The Church of Santa María a Real do Sar – Off the Beaten Track
On the outlying district of the town by the banks of Sar River, there is a Church of Santa María a Real do Sar that was built way back in the 12th century. The church features a Romanesque design, rounded arches, arcaded colonnades, rose glass windows and a remarkable cloister that offers splendid views of the garden. In 1895, the church was declared Bien de Interés Cultural which means “Heritage of Cultural Interest”. The church is open daily to general public for visitations. If you want to seek some time out far away from the hustle and bustle of the city, the church is one of the ideal things to do in order to indulge in some quiet and peace.
The Galician Contemporary Art Centre for the Art Enthusiasts
Devoted to the modern-day Galician artists, the Galician Contemporary Art Centre is located in the middle of Santiago de Compostela. The building boasts a phenomenal futuristic architectural design by Portuguese architect Alvaro Siza. The art centre is a perfect place for those who are enthusiastic about Galician culture and art. The exhibition halls display permanent and temporary works of both local and international artists.
Casa do Cabildo – A Hidden Gem
Galicia is well-known for its Baroque architecture, and if you wish to witness one of the best examples of Santiago’s baroque, there is no place better than Casa do Cabildo. The hidden gem is sitting on the southern side of Platerías Square. The aristocratic residence was built in 1758, and is today a cultural and historic landmark, and a museum. The house is only accessible to public during exhibitions.
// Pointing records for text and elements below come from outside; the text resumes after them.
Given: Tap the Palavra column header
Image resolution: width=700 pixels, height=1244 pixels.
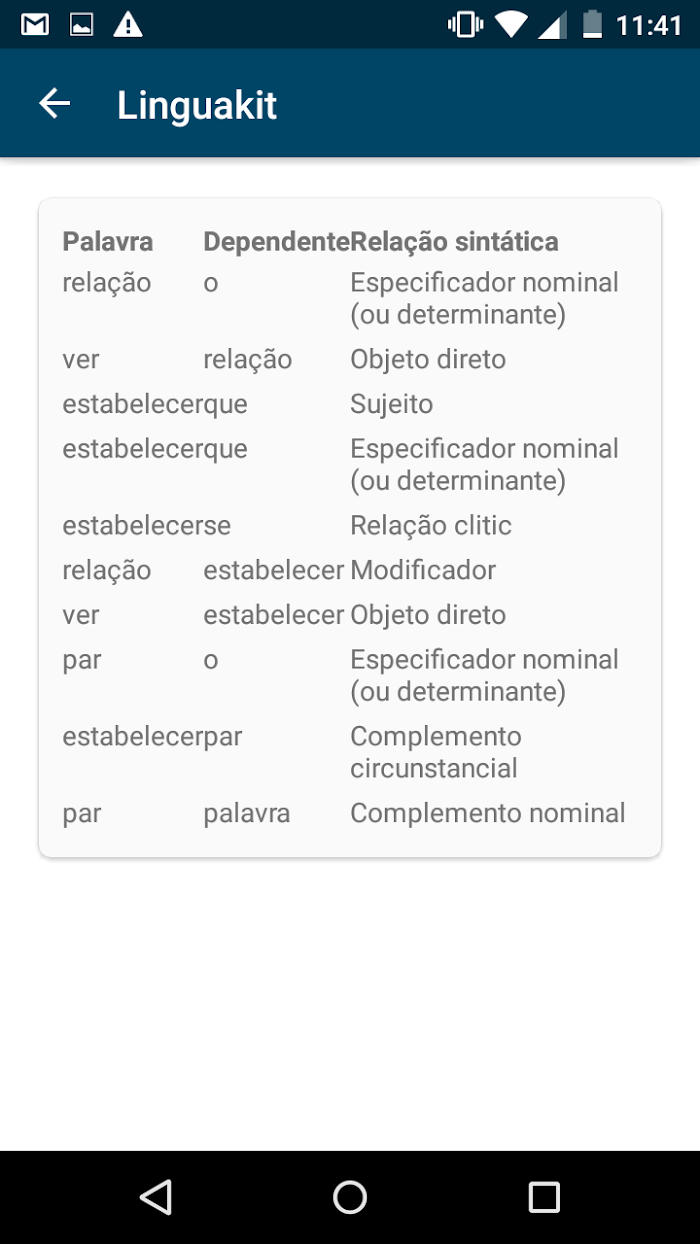Looking at the screenshot, I should [108, 241].
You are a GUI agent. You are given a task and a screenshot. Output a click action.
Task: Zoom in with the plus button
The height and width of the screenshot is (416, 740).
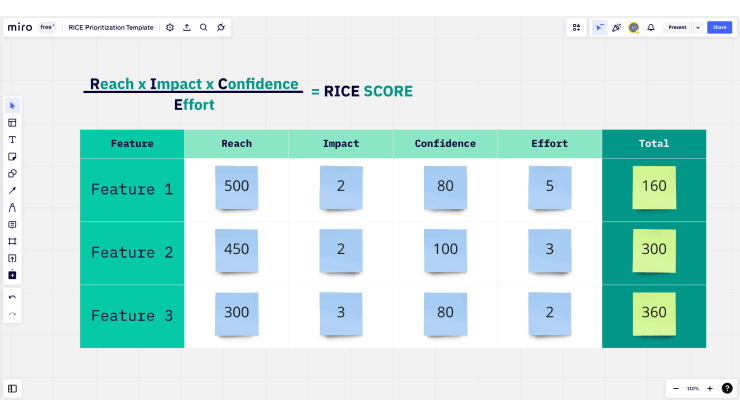coord(710,388)
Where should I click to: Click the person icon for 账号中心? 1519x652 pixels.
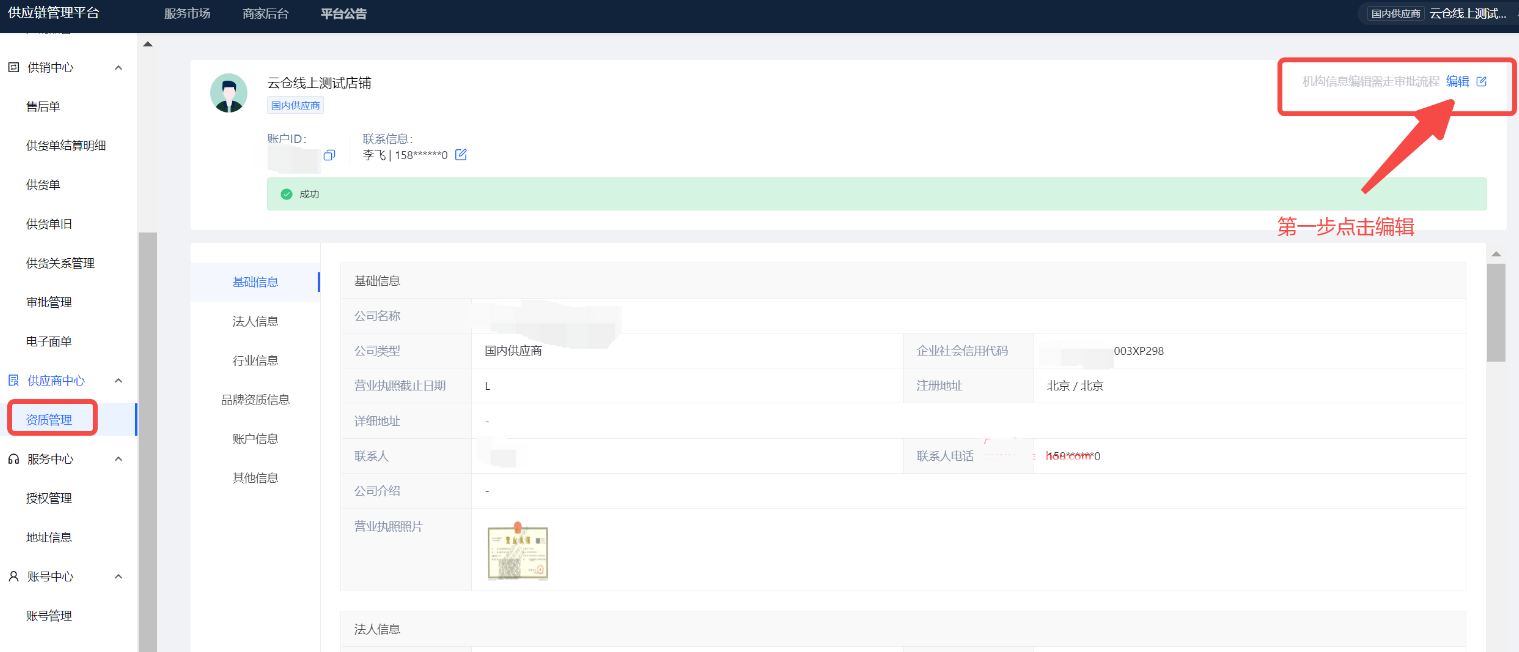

Explore the Seaside Town of Vigo
Santiago de Compostela is not just about museums and churches. There are so much more things to do. Travellers who want to experience the charm and peace of an old town should take a day trip to Vigo. The quaint fishing town lies along the shores of the Atlantic Ocean and is a place filled with warmth and beauty. You will find a number of cultural attractions and archaeological monuments.
Join the Walking Tours in Santiago de Compostela
There are many fun-filled walking tours taking place in Santiago de Compostela. There are day tours that allow you to indulge in exciting activities as well as educating you about the history and myths of Camino de Santiago. For foodies, the Feast Galicia Tour is a wonderful chance to explore the town, discover and try famous Galician cuisine and even learn the secret recipes.
A Stroll at Alameda Park
Alameda Park is a lovely sprawling park right in the heart of Santiago de Compostela. It has over 90 types of plants, a flamboyant statue of the Fandiño sisters, and scenic walkways where one can take a breather from the busy life of the city. From Paseo da Ferradura, you can observe amazing views of the Cathedral. While you can visit the viewpoint any time of the day, the views of the city are most spectacular at nighttime. The park also hosts a number of festivals annually.
Experience the Galician Culture
The City of Santiago de Compostela has many things to do as it’s the hub of Galician cultural life. From religious festivals and poetry recitals to contemporary exhibitions and theatrical performances, there is so much going on in the city that will fascinate you.
Once you have visited the historical destinations and famous landmarks, take some time to learn about the culture and lifestyle of Galicia.